How Spravato (Esketamine) Differs
Spravato, the FDA-approved nasal spray form of ketamine, follows a more structured schedule. For treatment-resistant depression, you’ll visit a clinic twice per week for the first four weeks (eight sessions). Weeks five through eight drop to once weekly (four more sessions). After that, sessions spread to every one or two weeks depending on how well you’re doing. That’s a minimum of 12 sessions in the first two months before settling into a maintenance rhythm.
For people with major depression and acute suicidal thoughts, the protocol is more concentrated: twice-weekly sessions at a higher dose for four weeks, totaling eight treatments. After those four weeks, your provider evaluates whether to continue.
How Long the Benefits Last
One of the most common questions after finishing induction is whether you’ll need more treatments. The short answer: probably, but not necessarily right away. Research tracking patients after their initial series found that about 80% of responders still felt better at four weeks post-treatment, even without additional sessions. By eight weeks, that dropped to around 60%.
Those numbers mean that for a significant portion of people, the antidepressant effect fades over one to two months without follow-up treatment.

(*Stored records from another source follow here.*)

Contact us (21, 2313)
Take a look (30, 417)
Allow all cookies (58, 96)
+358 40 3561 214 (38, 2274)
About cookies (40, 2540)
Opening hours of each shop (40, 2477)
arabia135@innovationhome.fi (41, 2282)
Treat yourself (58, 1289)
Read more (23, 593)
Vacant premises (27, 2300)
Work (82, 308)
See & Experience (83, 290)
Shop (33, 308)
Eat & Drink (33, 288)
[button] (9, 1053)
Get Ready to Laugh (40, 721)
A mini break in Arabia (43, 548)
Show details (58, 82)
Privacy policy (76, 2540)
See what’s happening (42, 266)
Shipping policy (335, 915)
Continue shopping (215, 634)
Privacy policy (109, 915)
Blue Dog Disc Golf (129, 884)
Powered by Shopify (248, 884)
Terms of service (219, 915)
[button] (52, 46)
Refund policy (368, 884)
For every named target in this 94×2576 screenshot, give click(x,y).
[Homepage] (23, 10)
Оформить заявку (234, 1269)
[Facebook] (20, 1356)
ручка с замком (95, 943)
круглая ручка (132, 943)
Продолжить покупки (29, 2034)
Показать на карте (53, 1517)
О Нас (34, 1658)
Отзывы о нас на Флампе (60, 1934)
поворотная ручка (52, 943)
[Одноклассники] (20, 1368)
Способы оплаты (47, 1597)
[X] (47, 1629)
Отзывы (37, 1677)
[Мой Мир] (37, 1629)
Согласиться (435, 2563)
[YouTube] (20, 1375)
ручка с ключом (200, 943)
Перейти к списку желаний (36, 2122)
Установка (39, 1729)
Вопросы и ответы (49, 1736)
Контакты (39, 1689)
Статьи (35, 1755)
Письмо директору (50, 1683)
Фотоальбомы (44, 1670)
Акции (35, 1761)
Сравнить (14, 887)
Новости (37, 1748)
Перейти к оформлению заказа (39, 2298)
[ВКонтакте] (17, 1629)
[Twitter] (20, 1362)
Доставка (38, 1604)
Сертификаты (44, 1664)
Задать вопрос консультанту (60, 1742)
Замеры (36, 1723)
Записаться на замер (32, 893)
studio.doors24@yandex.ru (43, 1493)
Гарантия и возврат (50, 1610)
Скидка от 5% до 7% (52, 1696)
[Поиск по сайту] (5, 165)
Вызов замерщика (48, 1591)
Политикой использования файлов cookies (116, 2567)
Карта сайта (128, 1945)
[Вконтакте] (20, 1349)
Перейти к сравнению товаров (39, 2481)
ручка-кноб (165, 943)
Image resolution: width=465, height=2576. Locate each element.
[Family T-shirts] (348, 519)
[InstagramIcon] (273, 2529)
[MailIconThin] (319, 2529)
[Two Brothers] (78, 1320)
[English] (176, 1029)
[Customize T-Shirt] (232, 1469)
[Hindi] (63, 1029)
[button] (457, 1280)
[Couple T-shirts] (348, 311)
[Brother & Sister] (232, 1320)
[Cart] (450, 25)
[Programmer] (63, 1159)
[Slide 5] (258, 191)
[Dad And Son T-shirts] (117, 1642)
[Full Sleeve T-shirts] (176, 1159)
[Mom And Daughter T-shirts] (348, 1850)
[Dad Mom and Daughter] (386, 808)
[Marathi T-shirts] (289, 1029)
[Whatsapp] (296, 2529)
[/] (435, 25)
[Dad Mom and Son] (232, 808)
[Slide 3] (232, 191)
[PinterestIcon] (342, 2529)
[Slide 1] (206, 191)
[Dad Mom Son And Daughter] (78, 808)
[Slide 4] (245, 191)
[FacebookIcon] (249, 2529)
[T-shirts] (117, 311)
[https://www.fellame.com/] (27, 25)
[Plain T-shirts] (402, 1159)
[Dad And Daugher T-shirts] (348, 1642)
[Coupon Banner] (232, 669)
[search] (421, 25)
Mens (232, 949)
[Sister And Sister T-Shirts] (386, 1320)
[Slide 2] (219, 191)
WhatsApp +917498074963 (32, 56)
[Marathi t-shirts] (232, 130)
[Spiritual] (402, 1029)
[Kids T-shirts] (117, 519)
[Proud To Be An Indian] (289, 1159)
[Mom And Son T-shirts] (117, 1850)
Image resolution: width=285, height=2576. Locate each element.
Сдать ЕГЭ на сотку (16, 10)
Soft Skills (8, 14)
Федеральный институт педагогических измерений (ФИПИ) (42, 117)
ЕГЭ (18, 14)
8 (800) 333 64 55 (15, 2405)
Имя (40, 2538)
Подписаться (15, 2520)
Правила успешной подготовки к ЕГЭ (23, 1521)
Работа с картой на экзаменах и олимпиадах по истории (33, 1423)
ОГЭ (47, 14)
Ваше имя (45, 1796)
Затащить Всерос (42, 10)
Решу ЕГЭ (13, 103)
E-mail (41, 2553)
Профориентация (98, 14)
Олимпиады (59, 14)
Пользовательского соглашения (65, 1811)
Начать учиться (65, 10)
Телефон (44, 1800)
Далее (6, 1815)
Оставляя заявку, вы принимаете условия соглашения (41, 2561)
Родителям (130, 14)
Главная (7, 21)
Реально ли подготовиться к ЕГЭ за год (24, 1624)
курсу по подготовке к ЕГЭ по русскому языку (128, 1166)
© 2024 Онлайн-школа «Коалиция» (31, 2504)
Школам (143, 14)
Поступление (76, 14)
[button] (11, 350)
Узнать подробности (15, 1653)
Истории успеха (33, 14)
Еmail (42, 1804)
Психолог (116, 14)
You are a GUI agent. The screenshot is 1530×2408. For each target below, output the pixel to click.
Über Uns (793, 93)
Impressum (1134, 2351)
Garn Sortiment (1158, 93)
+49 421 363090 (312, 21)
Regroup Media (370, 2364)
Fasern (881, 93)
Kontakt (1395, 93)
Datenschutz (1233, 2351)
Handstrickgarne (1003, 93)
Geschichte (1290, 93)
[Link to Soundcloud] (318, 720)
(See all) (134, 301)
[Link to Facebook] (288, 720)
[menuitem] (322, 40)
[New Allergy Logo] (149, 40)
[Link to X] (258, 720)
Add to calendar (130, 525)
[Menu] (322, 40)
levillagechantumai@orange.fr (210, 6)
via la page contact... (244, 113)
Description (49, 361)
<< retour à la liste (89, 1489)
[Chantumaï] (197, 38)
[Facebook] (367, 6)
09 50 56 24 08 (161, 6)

This is why most providers plan for some form of ongoing care rather than treating the initial six to eight sessions as a one-and-done cure.
Maintenance Sessions After Induction
If you respond well to the initial series, your provider will typically recommend periodic booster infusions. In a randomized controlled trial, responders who received once-weekly maintenance infusions held onto their improvements, with no further decline in depression scores during the maintenance phase. The frequency of these boosters varies from person to person. Some people do well with monthly sessions, while others need them every two to three weeks.
The goal is finding the least frequent schedule that keeps your symptoms in check. Over time, some patients are able to space their sessions further apart, while others maintain a steady interval indefinitely. There’s no universal endpoint. Your total number of treatments over the first year could range from the initial six to eight up to 20 or more if you include regular maintenance.
What This Costs in Practice
Because most IV ketamine treatment is not covered by insurance, the number of sessions has real financial implications. IV infusions run $400 to $800 per session nationally, with prices as low as $350 in some areas and above $1,000 in premium clinics in cities like Los Angeles and San Francisco. A six-session induction at a mid-range clinic might cost $2,400 to $4,800 out of pocket.
Intramuscular injections are somewhat cheaper at $275 to $400 per session. Oral ketamine (lozenges or troches) is the most affordable option, running $75 to $200 per treatment, with some patients paying as little as $60 per month for maintenance.
Spravato is a different calculation. Without insurance, each visit costs $900 to $1,300 when you factor in the medication and the required two-hour monitoring period. With insurance, out-of-pocket costs drop significantly, since Spravato is the only FDA-approved ketamine product for depression and many plans cover it. The manufacturer also offers a savings program for eligible patients.
Factors That Affect How Many You’ll Need
Several things influence whether you’ll be on the lower or higher end of total treatments. The severity and duration of your depression matters. People who have been depressed for decades or who have failed multiple antidepressants sometimes need a longer induction or more frequent maintenance. How quickly you respond also plays a role. Some people notice improvement after two or three sessions, while others don’t feel a shift until session five or six.
Whether you’re using ketamine alongside other treatments can also make a difference. Spravato is always prescribed with an oral antidepressant, and many IV ketamine providers recommend continuing or starting traditional antidepressants and therapy to extend the benefits between sessions. The combination may allow you to space boosters further apart over time.
Your route of administration matters too. IV and intramuscular ketamine allow for precise dosing and tend to produce more consistent effects per session, but they require clinic visits. Oral ketamine can be taken at home and costs less, making frequent dosing more practical, but absorption varies and the effects per dose are generally milder. Your provider will help match the format to your situation, and some people switch between modalities as they move from induction to maintenance.